Task details
Return, unchanged, the lines of the data from the one containing "How do I perform: Select" through the one containing "click(x=747, y=58)", both included.

Supplied entries
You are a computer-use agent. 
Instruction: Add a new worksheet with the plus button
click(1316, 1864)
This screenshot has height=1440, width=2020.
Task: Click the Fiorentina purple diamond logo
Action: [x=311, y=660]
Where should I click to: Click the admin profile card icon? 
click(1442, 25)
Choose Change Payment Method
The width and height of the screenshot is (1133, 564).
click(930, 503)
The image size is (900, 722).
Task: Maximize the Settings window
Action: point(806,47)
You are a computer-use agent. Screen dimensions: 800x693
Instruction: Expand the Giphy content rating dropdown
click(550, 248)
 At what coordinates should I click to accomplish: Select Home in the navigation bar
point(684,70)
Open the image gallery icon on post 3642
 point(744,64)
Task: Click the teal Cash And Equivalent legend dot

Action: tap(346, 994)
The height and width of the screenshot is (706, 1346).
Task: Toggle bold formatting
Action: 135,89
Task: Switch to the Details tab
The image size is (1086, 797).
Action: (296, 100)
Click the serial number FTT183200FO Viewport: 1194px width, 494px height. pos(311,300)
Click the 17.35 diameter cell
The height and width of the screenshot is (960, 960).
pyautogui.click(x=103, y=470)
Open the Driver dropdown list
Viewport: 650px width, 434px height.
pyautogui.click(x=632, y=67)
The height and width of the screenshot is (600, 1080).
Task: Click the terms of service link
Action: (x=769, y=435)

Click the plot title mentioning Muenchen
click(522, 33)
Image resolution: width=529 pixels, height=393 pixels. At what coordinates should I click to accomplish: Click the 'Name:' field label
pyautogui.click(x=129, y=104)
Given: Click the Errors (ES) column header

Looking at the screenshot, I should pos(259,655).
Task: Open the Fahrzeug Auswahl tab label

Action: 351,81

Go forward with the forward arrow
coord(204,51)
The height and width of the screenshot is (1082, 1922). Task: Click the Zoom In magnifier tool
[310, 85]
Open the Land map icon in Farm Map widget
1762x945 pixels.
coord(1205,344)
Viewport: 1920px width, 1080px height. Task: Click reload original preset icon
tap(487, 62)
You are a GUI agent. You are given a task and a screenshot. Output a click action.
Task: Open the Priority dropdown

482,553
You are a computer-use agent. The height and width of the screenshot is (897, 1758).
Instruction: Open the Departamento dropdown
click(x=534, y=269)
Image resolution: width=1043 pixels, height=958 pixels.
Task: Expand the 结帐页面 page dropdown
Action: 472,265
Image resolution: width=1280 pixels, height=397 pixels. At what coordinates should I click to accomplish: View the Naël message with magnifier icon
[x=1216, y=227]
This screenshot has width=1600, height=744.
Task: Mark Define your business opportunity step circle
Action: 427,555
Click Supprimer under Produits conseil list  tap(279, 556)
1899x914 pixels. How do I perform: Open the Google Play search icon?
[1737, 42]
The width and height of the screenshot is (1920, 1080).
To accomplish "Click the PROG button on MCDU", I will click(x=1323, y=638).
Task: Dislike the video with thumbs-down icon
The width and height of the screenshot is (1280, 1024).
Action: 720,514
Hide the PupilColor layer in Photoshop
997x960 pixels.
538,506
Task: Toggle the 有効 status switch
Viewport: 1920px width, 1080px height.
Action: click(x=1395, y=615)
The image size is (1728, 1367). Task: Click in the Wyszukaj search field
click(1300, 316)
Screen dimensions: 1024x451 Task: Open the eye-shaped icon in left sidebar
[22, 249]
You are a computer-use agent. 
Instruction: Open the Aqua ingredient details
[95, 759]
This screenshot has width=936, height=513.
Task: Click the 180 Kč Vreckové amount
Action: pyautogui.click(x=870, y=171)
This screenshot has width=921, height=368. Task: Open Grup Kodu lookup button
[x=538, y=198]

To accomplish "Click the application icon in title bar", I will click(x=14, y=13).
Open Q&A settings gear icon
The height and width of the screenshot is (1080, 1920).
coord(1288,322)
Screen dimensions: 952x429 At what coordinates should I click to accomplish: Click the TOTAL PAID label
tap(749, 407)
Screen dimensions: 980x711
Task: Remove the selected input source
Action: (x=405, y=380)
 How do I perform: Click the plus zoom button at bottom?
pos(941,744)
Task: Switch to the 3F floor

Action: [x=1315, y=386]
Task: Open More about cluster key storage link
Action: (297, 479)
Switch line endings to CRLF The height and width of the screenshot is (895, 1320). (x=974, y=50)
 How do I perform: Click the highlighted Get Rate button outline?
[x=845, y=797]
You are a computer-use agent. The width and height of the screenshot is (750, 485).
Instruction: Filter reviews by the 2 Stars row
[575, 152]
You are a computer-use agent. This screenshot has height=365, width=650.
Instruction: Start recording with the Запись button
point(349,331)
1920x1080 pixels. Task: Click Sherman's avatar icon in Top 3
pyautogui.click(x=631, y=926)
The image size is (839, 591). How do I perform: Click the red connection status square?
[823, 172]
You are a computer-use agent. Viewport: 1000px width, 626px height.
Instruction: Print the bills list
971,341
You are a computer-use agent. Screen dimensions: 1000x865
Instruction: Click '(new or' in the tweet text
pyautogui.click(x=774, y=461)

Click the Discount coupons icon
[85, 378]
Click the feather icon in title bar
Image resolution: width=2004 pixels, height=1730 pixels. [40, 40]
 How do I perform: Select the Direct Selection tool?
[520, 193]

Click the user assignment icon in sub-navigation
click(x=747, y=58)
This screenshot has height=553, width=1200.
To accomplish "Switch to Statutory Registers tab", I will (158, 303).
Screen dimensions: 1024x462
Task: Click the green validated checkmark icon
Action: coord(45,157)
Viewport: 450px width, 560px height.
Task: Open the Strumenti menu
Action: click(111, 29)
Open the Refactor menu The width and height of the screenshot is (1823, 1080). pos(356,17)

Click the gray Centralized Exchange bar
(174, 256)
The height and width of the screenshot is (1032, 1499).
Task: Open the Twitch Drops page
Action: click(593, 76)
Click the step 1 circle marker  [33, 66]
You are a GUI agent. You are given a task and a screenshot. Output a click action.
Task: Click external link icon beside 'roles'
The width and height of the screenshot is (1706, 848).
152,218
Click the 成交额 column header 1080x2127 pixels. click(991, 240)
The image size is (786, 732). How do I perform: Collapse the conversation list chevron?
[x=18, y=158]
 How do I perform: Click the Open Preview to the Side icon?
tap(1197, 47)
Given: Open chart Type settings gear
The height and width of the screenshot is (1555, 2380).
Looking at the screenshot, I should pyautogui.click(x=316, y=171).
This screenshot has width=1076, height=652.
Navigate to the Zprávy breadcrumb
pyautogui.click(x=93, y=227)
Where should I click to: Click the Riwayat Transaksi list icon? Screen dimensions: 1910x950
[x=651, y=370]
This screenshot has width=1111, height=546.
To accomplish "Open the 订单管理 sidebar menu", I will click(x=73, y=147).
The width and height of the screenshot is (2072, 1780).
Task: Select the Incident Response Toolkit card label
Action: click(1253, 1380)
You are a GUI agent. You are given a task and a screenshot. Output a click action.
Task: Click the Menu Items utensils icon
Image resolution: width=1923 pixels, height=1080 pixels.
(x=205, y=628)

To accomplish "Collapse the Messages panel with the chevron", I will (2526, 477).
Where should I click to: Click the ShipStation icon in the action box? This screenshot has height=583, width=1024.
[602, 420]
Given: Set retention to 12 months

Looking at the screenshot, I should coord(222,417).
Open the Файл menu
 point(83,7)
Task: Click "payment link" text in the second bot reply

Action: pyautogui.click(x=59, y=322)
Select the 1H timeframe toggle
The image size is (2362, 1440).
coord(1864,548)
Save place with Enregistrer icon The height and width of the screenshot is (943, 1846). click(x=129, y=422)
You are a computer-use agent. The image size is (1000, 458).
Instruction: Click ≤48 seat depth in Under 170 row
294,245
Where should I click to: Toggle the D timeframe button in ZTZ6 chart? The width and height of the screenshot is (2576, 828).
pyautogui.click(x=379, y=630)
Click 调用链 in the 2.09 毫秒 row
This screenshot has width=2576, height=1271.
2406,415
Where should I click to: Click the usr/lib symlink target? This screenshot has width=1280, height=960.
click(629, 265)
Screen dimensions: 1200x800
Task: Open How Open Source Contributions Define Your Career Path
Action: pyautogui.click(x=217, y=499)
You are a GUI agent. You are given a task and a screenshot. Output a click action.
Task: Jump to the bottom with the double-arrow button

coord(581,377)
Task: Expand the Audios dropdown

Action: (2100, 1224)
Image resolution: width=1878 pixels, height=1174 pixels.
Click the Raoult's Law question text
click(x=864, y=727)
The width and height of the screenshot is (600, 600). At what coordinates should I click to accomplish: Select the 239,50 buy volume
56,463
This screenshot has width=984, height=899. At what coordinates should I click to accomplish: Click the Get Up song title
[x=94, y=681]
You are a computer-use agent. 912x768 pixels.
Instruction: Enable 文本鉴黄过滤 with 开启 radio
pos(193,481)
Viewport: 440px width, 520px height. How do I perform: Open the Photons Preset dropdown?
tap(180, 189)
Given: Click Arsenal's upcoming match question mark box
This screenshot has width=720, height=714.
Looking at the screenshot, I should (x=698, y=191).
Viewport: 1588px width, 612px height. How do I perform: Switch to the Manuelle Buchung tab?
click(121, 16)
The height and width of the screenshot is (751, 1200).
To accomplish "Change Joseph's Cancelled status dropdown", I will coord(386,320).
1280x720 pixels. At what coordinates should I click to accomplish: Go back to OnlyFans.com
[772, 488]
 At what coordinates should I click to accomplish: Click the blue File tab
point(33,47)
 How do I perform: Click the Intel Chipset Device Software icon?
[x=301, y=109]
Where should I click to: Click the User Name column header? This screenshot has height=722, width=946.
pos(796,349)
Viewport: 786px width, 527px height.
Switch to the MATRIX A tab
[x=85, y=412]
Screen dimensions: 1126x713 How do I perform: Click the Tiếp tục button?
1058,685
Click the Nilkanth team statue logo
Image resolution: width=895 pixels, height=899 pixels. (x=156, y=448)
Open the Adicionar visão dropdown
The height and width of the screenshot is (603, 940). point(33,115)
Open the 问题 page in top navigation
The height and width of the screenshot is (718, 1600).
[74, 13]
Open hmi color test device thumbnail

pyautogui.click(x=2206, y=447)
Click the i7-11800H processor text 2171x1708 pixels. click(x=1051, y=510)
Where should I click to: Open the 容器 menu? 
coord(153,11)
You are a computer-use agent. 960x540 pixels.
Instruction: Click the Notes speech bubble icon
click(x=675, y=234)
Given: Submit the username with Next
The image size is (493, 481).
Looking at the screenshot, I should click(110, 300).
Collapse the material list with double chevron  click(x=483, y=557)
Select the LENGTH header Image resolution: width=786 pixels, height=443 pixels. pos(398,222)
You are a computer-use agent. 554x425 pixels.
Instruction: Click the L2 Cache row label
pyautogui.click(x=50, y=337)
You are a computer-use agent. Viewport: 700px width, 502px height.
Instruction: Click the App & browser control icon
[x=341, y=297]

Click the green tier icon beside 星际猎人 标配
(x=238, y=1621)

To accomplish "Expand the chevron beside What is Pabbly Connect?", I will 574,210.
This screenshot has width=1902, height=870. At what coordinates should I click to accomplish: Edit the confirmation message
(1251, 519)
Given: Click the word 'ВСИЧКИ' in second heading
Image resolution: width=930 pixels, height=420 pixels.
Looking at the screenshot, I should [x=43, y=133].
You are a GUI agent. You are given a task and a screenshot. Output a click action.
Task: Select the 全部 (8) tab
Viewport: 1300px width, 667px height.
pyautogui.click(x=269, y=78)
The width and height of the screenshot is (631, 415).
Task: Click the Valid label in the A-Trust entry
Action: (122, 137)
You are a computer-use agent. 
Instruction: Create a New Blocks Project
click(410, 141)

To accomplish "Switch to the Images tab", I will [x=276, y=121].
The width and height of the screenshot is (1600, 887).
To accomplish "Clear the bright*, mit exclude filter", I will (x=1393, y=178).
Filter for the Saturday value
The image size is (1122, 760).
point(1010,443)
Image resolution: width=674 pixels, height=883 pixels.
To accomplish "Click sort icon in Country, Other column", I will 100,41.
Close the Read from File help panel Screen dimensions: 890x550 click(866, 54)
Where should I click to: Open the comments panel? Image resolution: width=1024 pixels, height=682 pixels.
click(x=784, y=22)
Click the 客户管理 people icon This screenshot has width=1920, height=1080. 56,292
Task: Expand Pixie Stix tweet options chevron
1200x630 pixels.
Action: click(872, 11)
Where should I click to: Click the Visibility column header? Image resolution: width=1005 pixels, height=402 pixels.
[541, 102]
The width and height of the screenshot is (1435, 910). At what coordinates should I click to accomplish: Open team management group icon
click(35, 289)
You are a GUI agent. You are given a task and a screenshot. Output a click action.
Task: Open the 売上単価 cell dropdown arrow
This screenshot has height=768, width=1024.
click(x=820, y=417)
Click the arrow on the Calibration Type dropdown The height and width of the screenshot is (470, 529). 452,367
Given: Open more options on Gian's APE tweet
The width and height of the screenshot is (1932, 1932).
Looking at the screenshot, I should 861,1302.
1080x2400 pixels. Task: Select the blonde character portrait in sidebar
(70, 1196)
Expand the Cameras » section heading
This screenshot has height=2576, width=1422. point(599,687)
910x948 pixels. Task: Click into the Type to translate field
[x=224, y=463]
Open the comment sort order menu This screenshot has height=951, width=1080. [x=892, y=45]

Written answer
 How do I perform: Select the Direct Selection tool?
[520, 193]

Click the user assignment icon in sub-navigation
click(x=747, y=58)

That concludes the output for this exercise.